Introduction
In the digital age, streaming services like Netflix continue to evolve by offering diverse content. To enhance user experience, machine learning-based recommendation systems play a crucial role in providing content tailored to individual preferences.
This project develops a content-based recommendation system using both supervised and unsupervised learning algorithms to identify patterns in data and suggest relevant movies to users.
Methodology
1. Data Preprocessing
Before building the model, data preprocessing was performed to ensure data quality:
- Handling missing values in columns such as director, cast, country, date_added, rating, and duration.
- Removing irrelevant attributes like duration and date_added.
- Encoding categorical variables using Label Encoding and Bag of Words to transform text into numerical representations.
2. Exploratory Data Analysis (EDA)
Initial analysis of the Netflix dataset revealed several interesting patterns:
- Content distribution by type shows that 69.6% of Netflix content consists of movies, while 30.4% are TV shows.
- The United States produces the highest number of titles, with 2,819 pieces of content.

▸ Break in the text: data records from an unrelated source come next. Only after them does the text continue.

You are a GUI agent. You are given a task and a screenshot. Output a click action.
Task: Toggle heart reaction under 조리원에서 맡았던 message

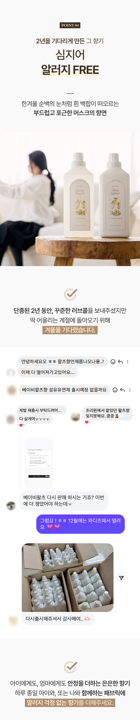(x=87, y=422)
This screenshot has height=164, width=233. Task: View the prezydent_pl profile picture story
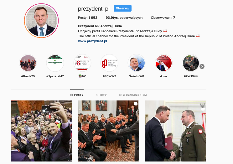click(x=41, y=21)
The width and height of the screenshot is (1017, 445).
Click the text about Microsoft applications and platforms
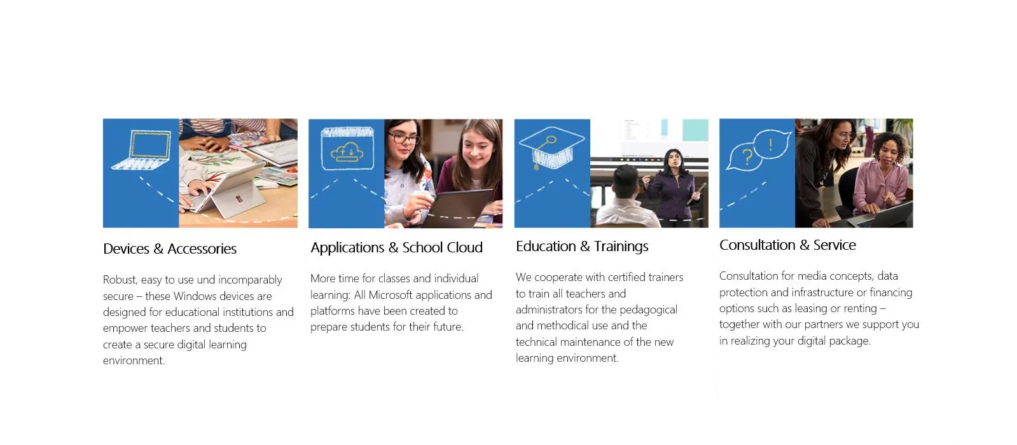coord(401,303)
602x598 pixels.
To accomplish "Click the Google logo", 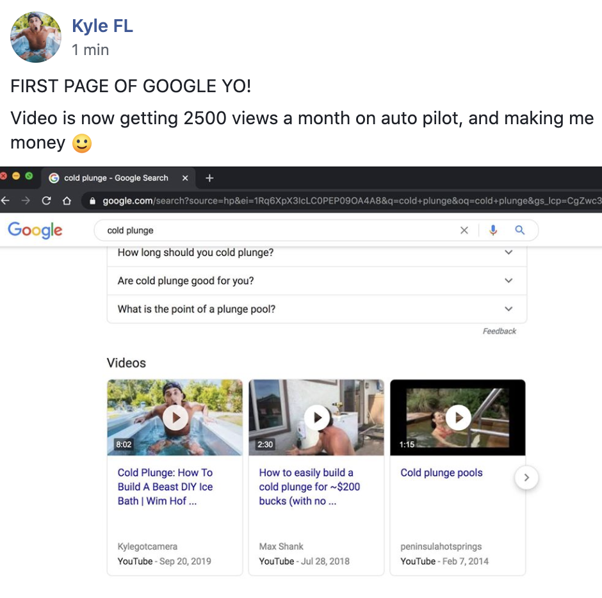I will point(35,230).
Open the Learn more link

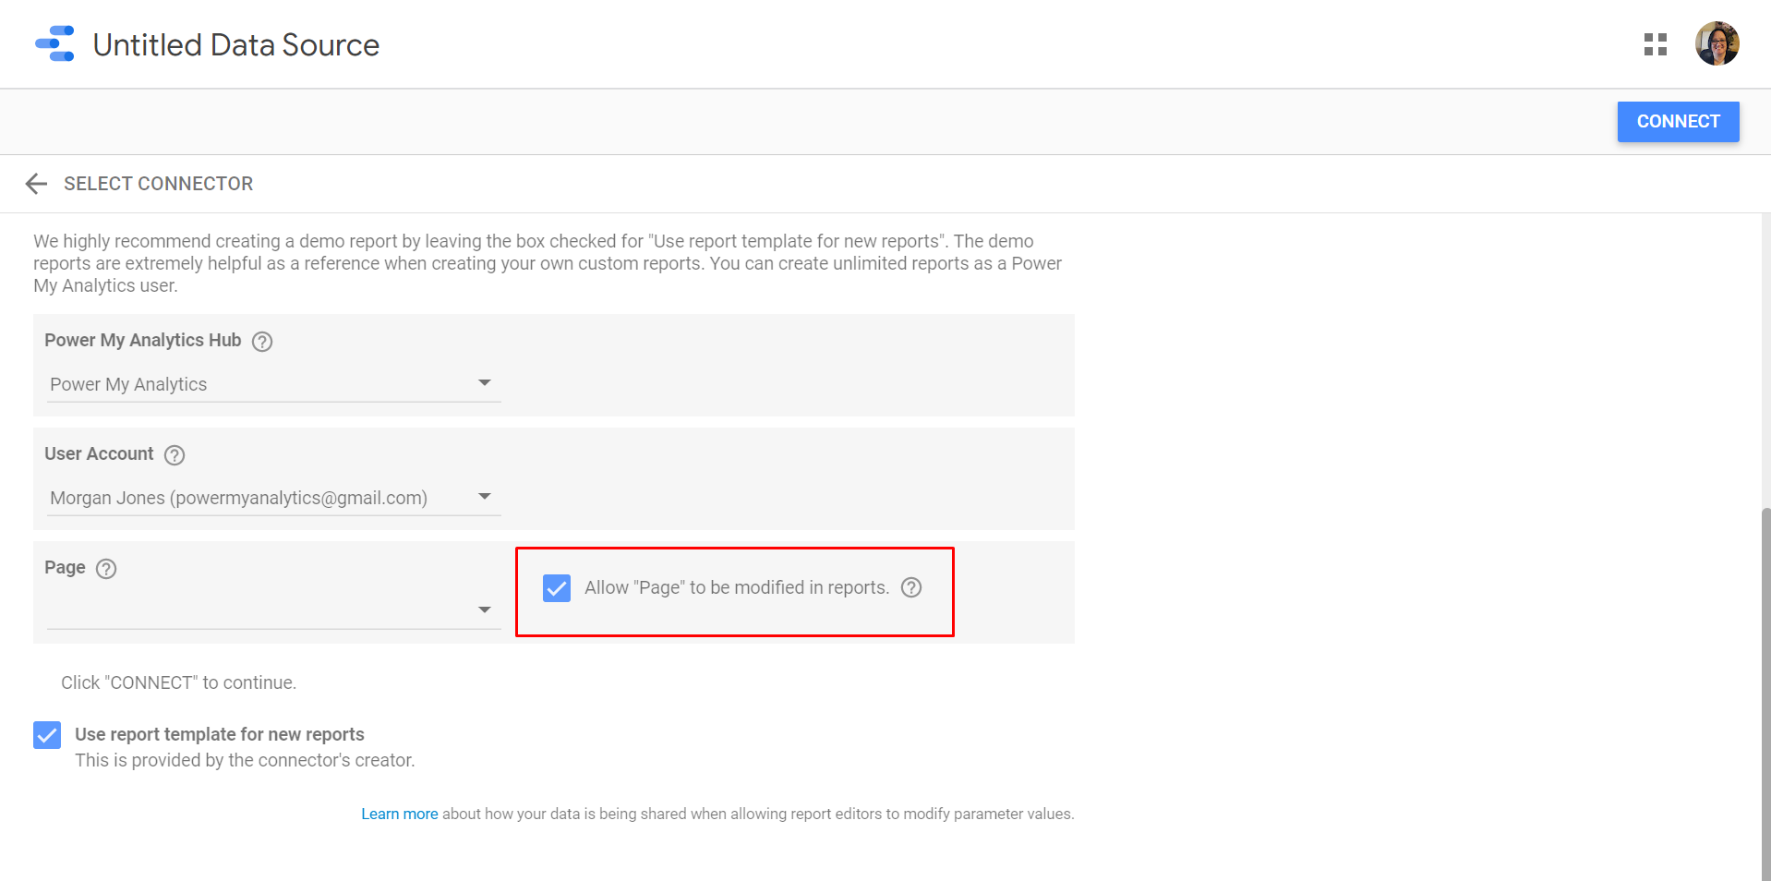[399, 814]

- Highly correlated genres include Action with TV Action & Adventure and Romantic Movies with Romantic TV Shows.
3. Implementation of the Recommendation System
This project employs two primary approaches:
- Content-Based Filtering: Uses cosine similarity and bag-of-words to calculate movie similarity based on attributes such as directors, actors, genres, and country of origin.
- Clustering & Graph Representation:
- K-Means Clustering groups movies with similar descriptions using CountVectorizer.
- A NetworkX Graph is created where nodes represent movies, actors, directors, and genres, and relationships between entities are analyzed using cosine similarity.
For example, the system provides top recommendations for:
- Ocean’s Twelve → Movies with similar action and crime elements.
- Stranger Things → TV shows with mystery and adventure themes
Network Analysis
Top Recommendation for Ocean's Twelve
Top Recommendation for Stranger Things
Model Evaluation
Various machine learning models were tested to measure performance:
| Model | Metric | Value |
|---|---|---|
| KNN | Accuracy | 1.00 |
| Decision Tree | Accuracy | 0.8638 |
| Random Forest | Accuracy | 0.8383 |
| Logistic Regression | Accuracy | 0.3990 |
| Naive Bayes | Davies-Bouldin Index | 1.310 |
| K-Means Clustering | Davies-Bouldin Index | 1.451 |
Evaluation Insights:
- KNN achieved the highest accuracy (100%), making it highly effective for recommendation purposes.
- Decision Tree and Random Forest performed well, with accuracy above 83%.
- Logistic Regression performed poorly, likely due to the non-linearity of feature relationships.
- Naive Bayes and K-Means Clustering produced well-structured clusters, with Davies-Bouldin Index values indicating good cluster separation.
Business Recommendations
Based on the findings, several business strategies can be implemented for the streaming industry:
- Personalized Content: Using KNN as the main model can improve user experience by providing more accurate movie recommendations.
- User Segmentation: Applying K-Means Clustering to group users based on their viewing preferences, allowing for targeted content recommendations.
- Marketing Optimization: Leveraging recommendations based on similarities in actors, directors, genres, or country of origin to engage users more effectively.
Conclusion
The recommendation system developed in this project utilizes multiple machine learning methods to improve the accuracy of movie suggestions for Netflix users. By employing content-based filtering and cluster analysis, the system offers a more personalized and relevant streaming experience.